# Bleaching Plants...



## frankrom (Jan 14, 2012)

I just bought a handful of plants from a reptile expo... they should all be bleached right?

I was thinking of putting 1 cup of bleach and then 9 cups of water for a 10% ratio. 

Should they all be bleached? I have some orchads, ferns, clippings, bromeliads....

Are they all safe to bleach? if so how long and is my ratio correct?


----------



## frogmanroth (May 23, 2006)

Orchids are sensitive plants sometimes. It just depends are they from frog free tanks? Then you don't have to bleach them just rinse them. Wash them in the water then rinse really good and place on sphagnum moss to dry a bit. Keep the roots moist. Make sure water temp is rt. As far a 10% solution. I just have washed mine with a cup of bleach to a five gal bucket.


----------



## frankrom (Jan 14, 2012)

As far as where the orchids are from I cannot say if they are from frog tanks or not. He said he is a big orchid grower and just grows orchid tanks so likely from frog free tanks......?

I am not sure what the ratio of a cup of bleach to a five gallon bucket of water is... but i believe i heard 5 to 10% ratio to be used.

After rinsing the orchids (without bleach as you said they are sensitive) just plant them into my substrate?

Thanks,

Frank


----------



## frogmanroth (May 23, 2006)

Mount orchids on to something.
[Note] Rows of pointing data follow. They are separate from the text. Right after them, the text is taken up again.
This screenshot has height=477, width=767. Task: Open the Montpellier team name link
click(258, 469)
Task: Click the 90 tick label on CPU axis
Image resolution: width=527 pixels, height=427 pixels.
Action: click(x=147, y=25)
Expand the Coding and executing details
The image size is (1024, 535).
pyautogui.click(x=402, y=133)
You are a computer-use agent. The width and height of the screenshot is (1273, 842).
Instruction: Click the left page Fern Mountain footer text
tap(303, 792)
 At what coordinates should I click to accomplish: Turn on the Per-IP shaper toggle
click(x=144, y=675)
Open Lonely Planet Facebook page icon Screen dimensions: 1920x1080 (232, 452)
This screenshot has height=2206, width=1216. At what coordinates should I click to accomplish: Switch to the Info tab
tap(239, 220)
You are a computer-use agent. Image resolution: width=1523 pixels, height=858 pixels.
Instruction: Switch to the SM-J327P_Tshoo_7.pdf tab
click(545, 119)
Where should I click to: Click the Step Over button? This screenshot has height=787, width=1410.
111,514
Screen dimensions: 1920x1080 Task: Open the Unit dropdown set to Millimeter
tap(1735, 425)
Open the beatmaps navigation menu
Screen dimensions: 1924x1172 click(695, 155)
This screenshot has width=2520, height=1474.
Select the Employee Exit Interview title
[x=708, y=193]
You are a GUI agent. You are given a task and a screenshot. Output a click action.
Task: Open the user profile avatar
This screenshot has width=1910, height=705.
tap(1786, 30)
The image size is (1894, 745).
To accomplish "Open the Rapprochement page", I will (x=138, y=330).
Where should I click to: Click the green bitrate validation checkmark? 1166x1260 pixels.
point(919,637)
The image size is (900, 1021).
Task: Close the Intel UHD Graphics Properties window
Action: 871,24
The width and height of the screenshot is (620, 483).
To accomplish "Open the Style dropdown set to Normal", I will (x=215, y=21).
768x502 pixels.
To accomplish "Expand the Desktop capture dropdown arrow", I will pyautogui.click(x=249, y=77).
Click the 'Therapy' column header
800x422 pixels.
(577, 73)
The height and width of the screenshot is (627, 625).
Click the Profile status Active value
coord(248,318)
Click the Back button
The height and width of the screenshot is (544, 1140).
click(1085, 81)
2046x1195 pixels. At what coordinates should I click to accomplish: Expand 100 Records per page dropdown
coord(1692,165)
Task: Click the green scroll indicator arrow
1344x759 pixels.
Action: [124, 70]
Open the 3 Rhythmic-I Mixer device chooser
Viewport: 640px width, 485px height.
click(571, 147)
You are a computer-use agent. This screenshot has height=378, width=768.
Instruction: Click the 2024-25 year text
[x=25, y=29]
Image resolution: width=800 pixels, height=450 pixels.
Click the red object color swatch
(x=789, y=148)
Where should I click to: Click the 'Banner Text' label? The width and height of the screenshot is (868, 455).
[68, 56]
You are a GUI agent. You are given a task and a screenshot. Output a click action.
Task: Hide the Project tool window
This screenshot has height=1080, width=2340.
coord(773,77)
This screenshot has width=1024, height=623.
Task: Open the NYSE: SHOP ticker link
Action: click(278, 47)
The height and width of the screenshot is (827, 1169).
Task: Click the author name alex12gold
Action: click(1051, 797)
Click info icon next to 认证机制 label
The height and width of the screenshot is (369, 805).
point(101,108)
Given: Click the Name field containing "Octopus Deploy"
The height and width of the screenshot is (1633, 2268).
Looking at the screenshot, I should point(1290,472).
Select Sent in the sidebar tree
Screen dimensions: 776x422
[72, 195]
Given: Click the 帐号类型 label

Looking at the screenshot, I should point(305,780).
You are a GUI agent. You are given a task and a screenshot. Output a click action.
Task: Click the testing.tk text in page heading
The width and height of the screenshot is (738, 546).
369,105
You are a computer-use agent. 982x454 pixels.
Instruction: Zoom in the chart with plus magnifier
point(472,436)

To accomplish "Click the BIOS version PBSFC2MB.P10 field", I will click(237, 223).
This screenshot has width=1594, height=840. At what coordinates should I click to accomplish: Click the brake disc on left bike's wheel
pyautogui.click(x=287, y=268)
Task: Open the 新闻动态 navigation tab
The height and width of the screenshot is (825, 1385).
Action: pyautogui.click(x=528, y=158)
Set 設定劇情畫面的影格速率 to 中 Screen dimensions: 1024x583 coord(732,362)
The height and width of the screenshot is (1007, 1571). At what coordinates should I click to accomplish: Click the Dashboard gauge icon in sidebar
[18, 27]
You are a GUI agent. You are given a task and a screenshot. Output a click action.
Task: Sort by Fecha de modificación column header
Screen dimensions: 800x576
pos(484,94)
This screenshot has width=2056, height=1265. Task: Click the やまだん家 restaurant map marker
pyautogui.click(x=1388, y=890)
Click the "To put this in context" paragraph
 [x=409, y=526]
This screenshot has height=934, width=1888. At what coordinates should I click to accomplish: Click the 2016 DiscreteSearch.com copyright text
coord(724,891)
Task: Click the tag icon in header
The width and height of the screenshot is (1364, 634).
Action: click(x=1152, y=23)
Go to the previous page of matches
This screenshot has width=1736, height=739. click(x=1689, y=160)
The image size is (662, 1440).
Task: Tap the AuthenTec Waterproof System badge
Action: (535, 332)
Planting in soil will kill most of them. A lot of them are really sensitive. 

Search some orchid sites for great ideas, I am no expert on them.


----------



## frankrom (Jan 14, 2012)

i should probably wash off all the soil attached to the plants and just put it in the substrate correct?


----------



## frogmanroth (May 23, 2006)

Oh yeah wash any soil off. Some people grow in fertilized soil?


----------



## jacobi (Dec 15, 2010)

Different orchid species have different requirements. Which ones did you buy? Do you know their names? Do they have tags?

Jake


----------



## Mitch (Jun 18, 2010)

Make sure you soak all the plants in clean water for at least 10 minutes before bleach dipping them.


----------



## Pumilo (Sep 4, 2010)

Soaking the plants for 10 minutes in fresh water will make sure they are fully hydrated so that they don't suck up that bleach water. One cup of bleach in 5 gallons of water is probably not strong enough to do much. A 10% solution for 10 minutes is generally considered safe and has been recommended by more than a few knowledgeable plant people on the board. I use a 10%, 10 minute dip myself and have dipped many orchids with no ill effects. The only things that have ever responded badly to this has been mosses.


----------